Nie lubię mówić o pomocy żywnościowej – chociaż lubię tym się zajmować – mówi Dorota Skąpska, kierująca filią ChSCh w Koninie. – Zbyt wiele osób jej potrzebuje. Najgorsze, że ta liczba nie maleje. W miejsce każdego, komu sytuacja materialna się poprawia, przybywa co najmniej jeden potrzebujący.
W 2010 roku 2989 osób zostało objętych pomocą żywnościową. Średnio miesięcznie ok. 10 ton żywności wędrowało do beneficjentów. Trzeba ją było wcześniej pobrać z Banku Żywności, załadować do samochodów, przetransportować, rozładować, rozdzielić. Dwie wolontariuszki ChSCh – pani Dorota i pani Ludmiła Roszak, która wraz z nią wykonuje służbę na rzecz potrzebujących z Konina – mimo wielkiego poświęcenia i zaangażowania, nie podołałyby same.
Na szczęście kilkunastoosobowa grupa podopiecznych zadeklarowała pomoc i bywało, że nawet 10 osób włączało się do akcji. Z takim wsparciem praca idzie szybko i sprawnie. A pani Dorota cichutko miała nadzieję, że pomocnicy przy okazji połkną bakcyla. I tak się stało! W tej chwili jest to już stała grupa 10 osób, które co miesiąc stawiają się do pomocy. Dwoje z nich wraz z panią Dorotą i panią Ludmiłą otrzymało wyróżnienia od Prezydenta Miasta podczas Dni Wolontariusza.
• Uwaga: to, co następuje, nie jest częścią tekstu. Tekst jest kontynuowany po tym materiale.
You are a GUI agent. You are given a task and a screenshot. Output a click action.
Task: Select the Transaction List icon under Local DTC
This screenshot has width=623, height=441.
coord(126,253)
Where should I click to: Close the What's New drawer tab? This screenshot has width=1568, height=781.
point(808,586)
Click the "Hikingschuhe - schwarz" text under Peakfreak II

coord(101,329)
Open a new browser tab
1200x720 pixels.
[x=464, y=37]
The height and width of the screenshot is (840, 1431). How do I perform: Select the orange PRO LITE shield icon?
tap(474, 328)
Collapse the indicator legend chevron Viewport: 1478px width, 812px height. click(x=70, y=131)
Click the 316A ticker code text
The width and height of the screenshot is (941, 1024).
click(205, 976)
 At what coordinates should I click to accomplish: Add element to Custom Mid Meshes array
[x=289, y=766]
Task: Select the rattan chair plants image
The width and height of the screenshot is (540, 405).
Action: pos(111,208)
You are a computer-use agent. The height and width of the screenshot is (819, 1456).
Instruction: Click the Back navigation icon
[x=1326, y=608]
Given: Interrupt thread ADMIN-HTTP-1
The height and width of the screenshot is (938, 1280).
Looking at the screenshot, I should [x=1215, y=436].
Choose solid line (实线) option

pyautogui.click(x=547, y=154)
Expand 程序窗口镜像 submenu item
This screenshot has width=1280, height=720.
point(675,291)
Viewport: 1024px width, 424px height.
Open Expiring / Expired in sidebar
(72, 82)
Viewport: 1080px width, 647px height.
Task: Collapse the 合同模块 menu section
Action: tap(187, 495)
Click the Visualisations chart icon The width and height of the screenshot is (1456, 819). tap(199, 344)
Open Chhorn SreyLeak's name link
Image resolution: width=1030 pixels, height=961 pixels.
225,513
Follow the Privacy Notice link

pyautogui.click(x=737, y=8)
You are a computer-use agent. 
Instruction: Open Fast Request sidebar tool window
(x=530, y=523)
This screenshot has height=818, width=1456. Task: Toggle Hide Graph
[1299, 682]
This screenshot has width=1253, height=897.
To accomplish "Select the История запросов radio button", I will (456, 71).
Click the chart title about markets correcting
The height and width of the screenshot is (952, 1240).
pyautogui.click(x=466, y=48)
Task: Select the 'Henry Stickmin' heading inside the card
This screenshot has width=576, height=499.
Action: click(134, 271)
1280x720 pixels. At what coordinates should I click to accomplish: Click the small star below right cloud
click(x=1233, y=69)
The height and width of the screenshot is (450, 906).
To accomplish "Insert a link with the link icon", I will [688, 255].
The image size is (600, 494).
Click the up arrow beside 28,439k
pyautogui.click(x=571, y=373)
– Warto zostać wolontariuszem. Pomaganie innym daje ogromną satysfakcję – deklaruje szefowa ChSCh z Konina.
I można pani Dorocie wierzyć, skoro w 2011 roku minie 10 lat jej pracy dla innych.
W styczniu 2011 roku wydano już 8 ton artykułów spożywczych. Luty przyniesie nowe umowy i nowe listy potrzebujących. Pracy wolontariuszom nie zabraknie.